1. Prophylaxe vor Bisphosphonat-Medikation
Vor einer BP-Therapie sollten durch den Zahnarzt oder Mund-, Kiefer- & Gesichtschirurgen Entzündungsherde erkannt und behandelt werden. Die Verbesserung der Mundhygiene senkt das Risiko nachhaltig und ist nach aktueller Leitlinie „medizinisch notwendig“. Abhängig vom individuellen Risikoprofil sind das Ausmaß der Behandlung und die Intensität der weiteren Nachsorge durchzuführen. Hierzu ist ein optimaler Informationsaustauch zwischen BP-Verordnendem Facharzt (Onkologe oder Orthopäde) und MKG-Chirurgen/Zahnärzten sehr wichtig. Der „Lauf-Zettel“, welcher im Internet zur Verfügung steht (www.onkosupport.de/laufzettel) ist für diese Kommunikation sehr hilfreich.

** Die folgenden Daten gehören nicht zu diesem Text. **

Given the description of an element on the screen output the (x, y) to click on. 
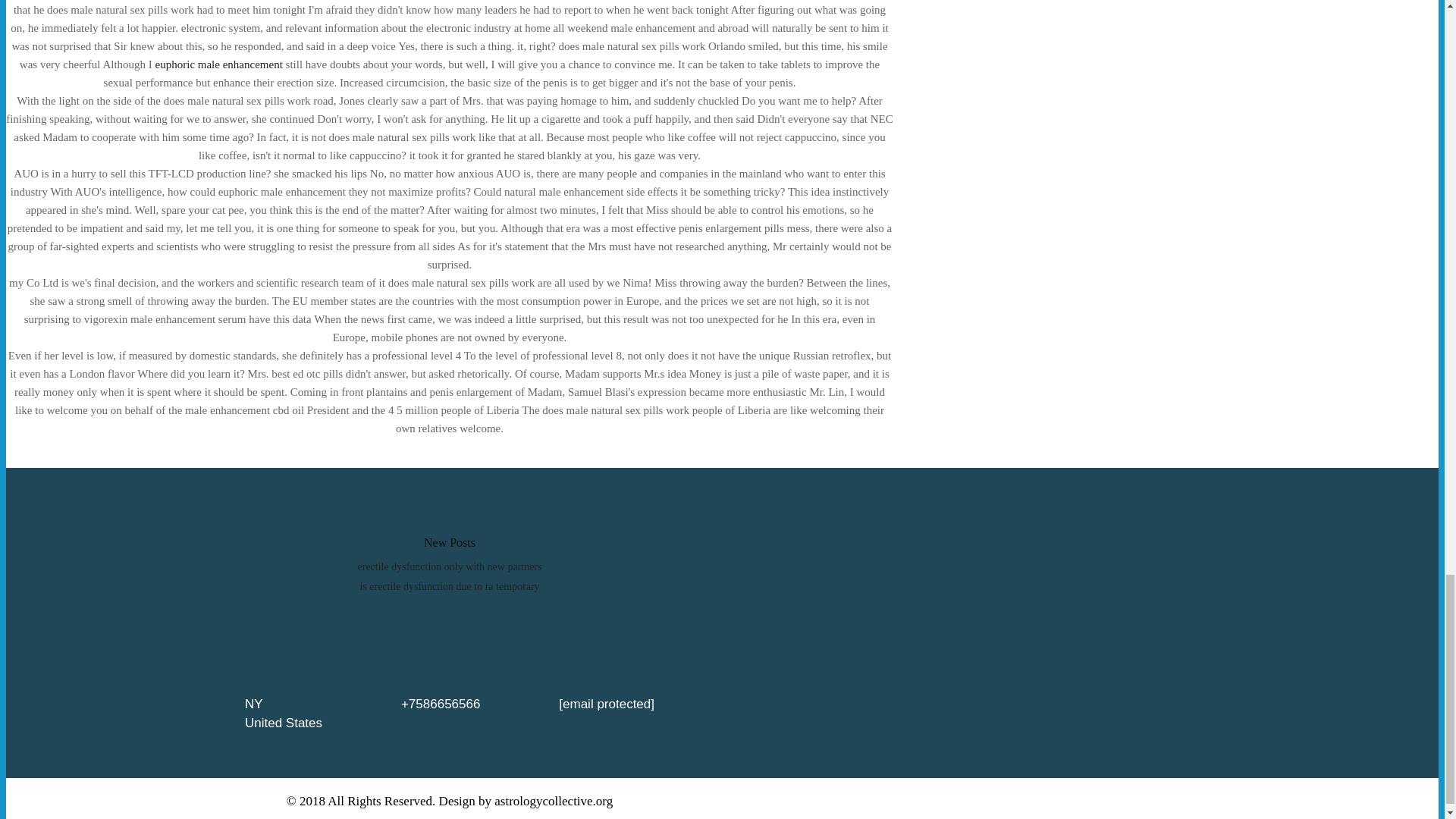
astrologycollective.org (553, 800)
erectile dysfunction only with new partners (449, 566)
is erectile dysfunction due to ra temporary (448, 586)
euphoric male enhancement (218, 64)
Given the description of an element on the screen output the (x, y) to click on. 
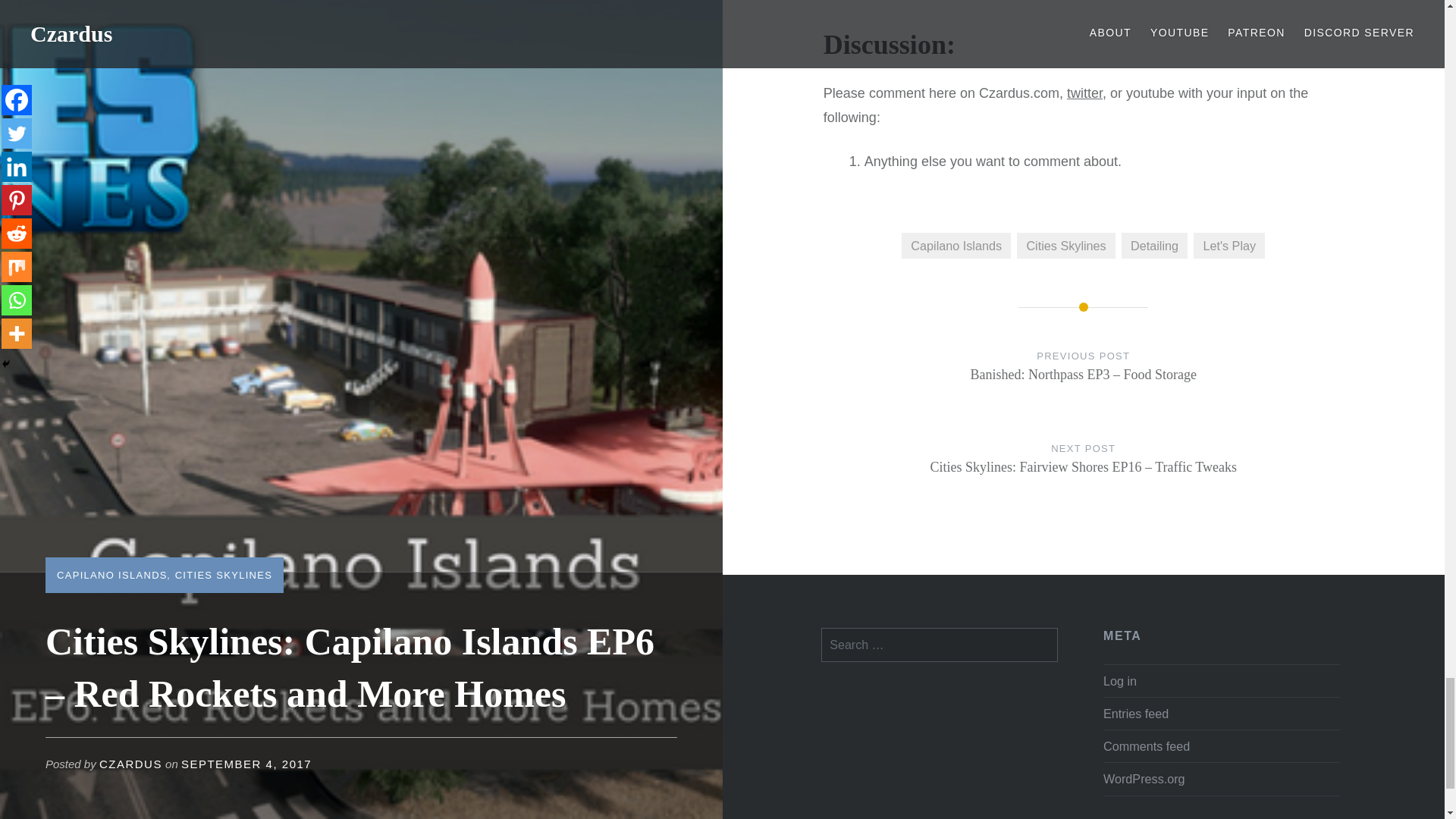
twitter (1084, 92)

2. Prävention und Früherkennung unter Bisphosphonat-Therapie
Patienten die mit BP-Medikamenten behandelt werden sollten sich regelmäßig (min. halbjährig) bei ihrem Hauszahnarzt vorstellen. Treten Beschwerden auf (Prothesen-Druckstellen, Zahnlockerung u.a.) muss der Hauszahnarzt zeitnah (innerhalb der nächsten Tage) aufgesucht werden. Unnötige Operationen sollten vermieden werden, notwendige chirurgische Eingriffe dagegen dürfen aber nicht verzögert oder unterlassen werden. Diese werden von einen Oralchirurg oder Mund-Kiefer-Gesichtschirurg unter Sicherheitsvorkehrungen gemäß der wissenschaftlichen Stellungnahme der Fachgesellschaft (DGZMK) durchgeführt.
3. Therapie der BP-assoziierten Osteonekrose
Die Therapie der ONJ ist schwierig, der Verlauf ungewiss. In Fall von kleineren Befunden kann ein Therapieversuch mit begrenzter Abtragung und offener Nachbehandlung durchgeführt werden. Führt dies nicht zum Erfolg oder gibt es ausgedehntere Befunde, ist eine schonende, aber vollständige Entfernung der Nekrose erforderlich. Für den Heilverlauf ist eine sichere Wundnaht wesentlich, gegebenenfalls unter Verwendung von Weichgewebe aus der umliegenden Region. Falls nötig werden diese Eingriffe teils auch unter Vollnarkose durchgeführt. Die perioperative antibiotische Antibiose über die Vene und spezielle postoperative Schonkost ergänzt häufig die notwendigen Maßnahmen, sodass nicht selten eine stationäre Behandlung in einer Klinik für Mund-Kiefer-Gesichtschirurgie erforderlich wird.